[[ Task data open ]]
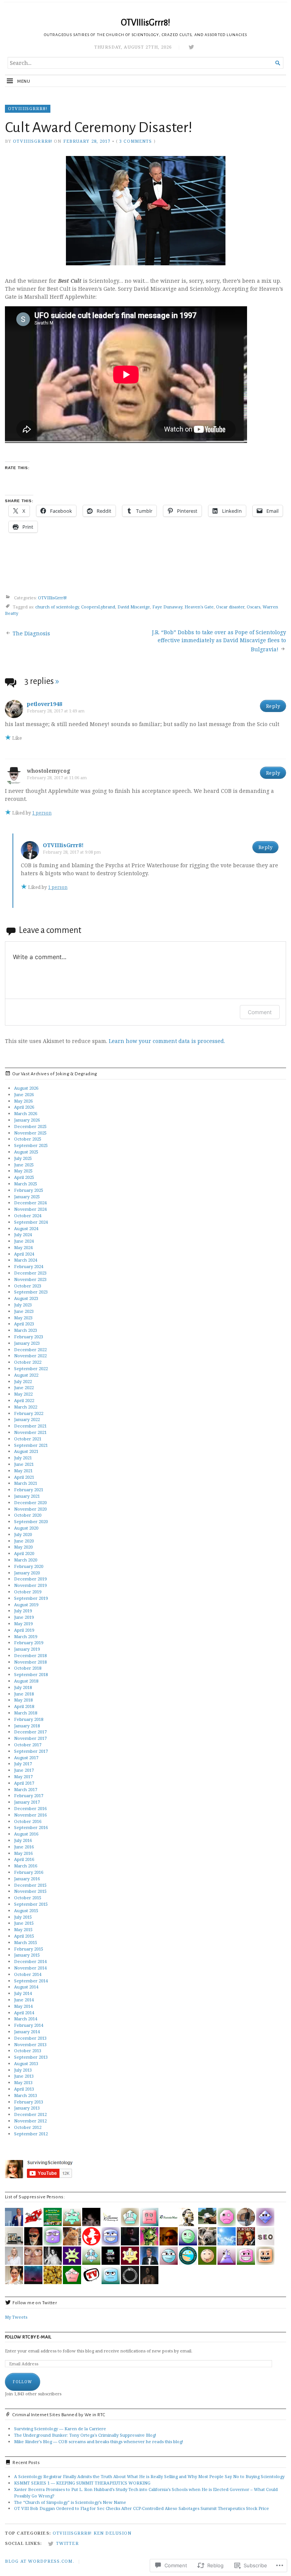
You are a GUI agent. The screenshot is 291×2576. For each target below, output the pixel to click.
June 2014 (24, 2000)
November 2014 (30, 1968)
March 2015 (25, 1942)
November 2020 (30, 1509)
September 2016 (31, 1827)
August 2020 (26, 1528)
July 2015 (23, 1917)
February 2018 (28, 1719)
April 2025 (24, 1177)
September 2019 (31, 1598)
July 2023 (23, 1305)
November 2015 (30, 1891)
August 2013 (26, 2063)
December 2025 (30, 1126)
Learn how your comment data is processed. (167, 1041)
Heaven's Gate (199, 607)
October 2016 (27, 1821)
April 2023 (24, 1324)
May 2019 (23, 1623)
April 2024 (24, 1254)
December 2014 (30, 1961)
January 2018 (27, 1725)
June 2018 (24, 1694)
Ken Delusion (112, 2533)
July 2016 (23, 1840)
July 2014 (23, 1993)
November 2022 (30, 1355)
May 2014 (23, 2006)
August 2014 (26, 1987)
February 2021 (28, 1489)
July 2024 (23, 1234)
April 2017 (24, 1783)
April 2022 (24, 1400)
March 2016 (25, 1866)
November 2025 (30, 1133)
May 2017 (23, 1776)
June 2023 (24, 1311)
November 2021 (30, 1432)
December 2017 (30, 1732)
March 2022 (25, 1407)
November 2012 (30, 2121)
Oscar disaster (230, 607)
[[ Task data closed ]]
> [Exercise instructions]: Beginning with the line that has "April 2017 (24, 1783)", set down every line of the entries above through the final one, unchanged.

> [Reply to the task]:
April 2017 (24, 1783)
April 2022 (24, 1400)
March 2016 (25, 1866)
November 2025 (30, 1133)
May 2017 (23, 1776)
June 2023 (24, 1311)
November 2021 (30, 1432)
December 2017 (30, 1732)
March 2022 (25, 1407)
November 2012 (30, 2121)
Oscar disaster (230, 607)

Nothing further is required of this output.